The researchers showed that, by switching brands, smokers could easily and legally obtain tobacco in conventional stores at the same prices they would have paid in 2002. The price range comparing the cheapest and most expensive tobacco almost doubled over the 12 years.
In 2002 there was a 12 pence range between the cheapest and most expensive factory made cigarettes ; by 2014 this had increased to 23 pence. In 2014, the most expensive available pack of 20 factory-made cigarettes cost around £10.00, whereas the cheapest cost only around £5.33.
They argue that the widening gap between the cheapest and most expensive products is evidence of the tobacco industry introducing a wider variety of brands to cater to some smokers' declining budgets. Thus despite regular tax increases over this period, factory-made cigarettes only increased by an average of 10 pence per cigarette.

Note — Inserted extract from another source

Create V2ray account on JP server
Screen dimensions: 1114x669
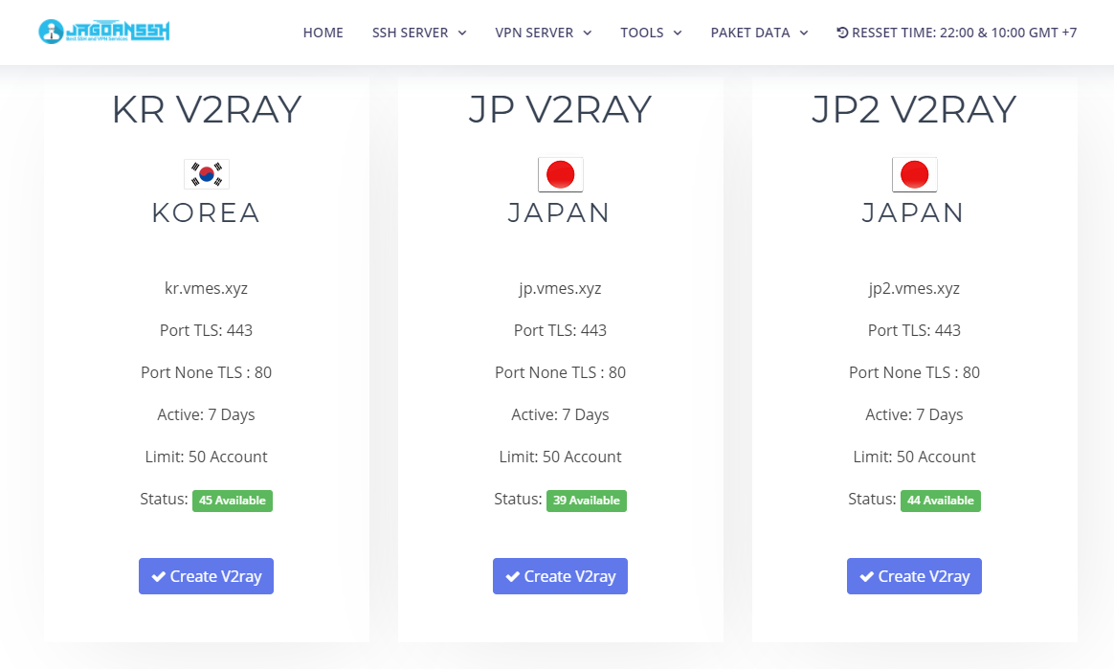tap(561, 576)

The study was also interested in differences between roll-your-own tobacco and factory-made cigarettes. Currently in the UK roll-your-own tobacco is taxed at a lower rate than factory-made cigarettes and considerably cheaper.
From 2002 - 2014, smokers using roll-your-own almost doubled, with its use particularly prevalent in younger smokers. The price increase in roll-your-own was even lower than that of factory-made cigarettes. By 2014, the cheapest roll-your-own tobacco could be purchased at around £1.63 for 10 grams, roughly equivalent to 20 cigarettes.
This study provides evidence that marked tax increases have not resulted in price increases large enough to necessarily motivate smokers of cheap products to quit.
Lead author, Dr Timea Partos of the Addictions Department at King's College London, explained: "Increasing tobacco prices is known to be one of the best deterrents to reduce smoking, but an increase in availability of cheaper products in conventional stores in response to this appears to be thwarting public health campaigns.
"Policy-makers need to focus on regulating tobacco prices so that the tobacco industry is not able to undermine tax increases by offering such a wide range of cigarette prices."
Co-author from the University of Bath's Tobacco Control Research Group, Dr Rosemary Hiscock added: "Our previous research suggests that tobacco companies are able to meet tax requirements and keep cheap products available by markedly increasing prices on premium brands (over-shifting) and thus under-shifting taxes to cheap brands. This pattern has now been observed in various countries."
The authors now suggest that the price of all types of tobacco should be equally high so that smokers are discouraged from simply switching tobacco products to reduce costs.
With disadvantaged smokers more likely to use cheap tobacco, and smoking rates significantly higher among poorer communities, its availability could also be contributing to the widening socio-economic disparities associated with smoking.
Given interest from other countries in raising tobacco levies it is hoped findings from this research can help inform tobacco control policies both in the UK and internationally.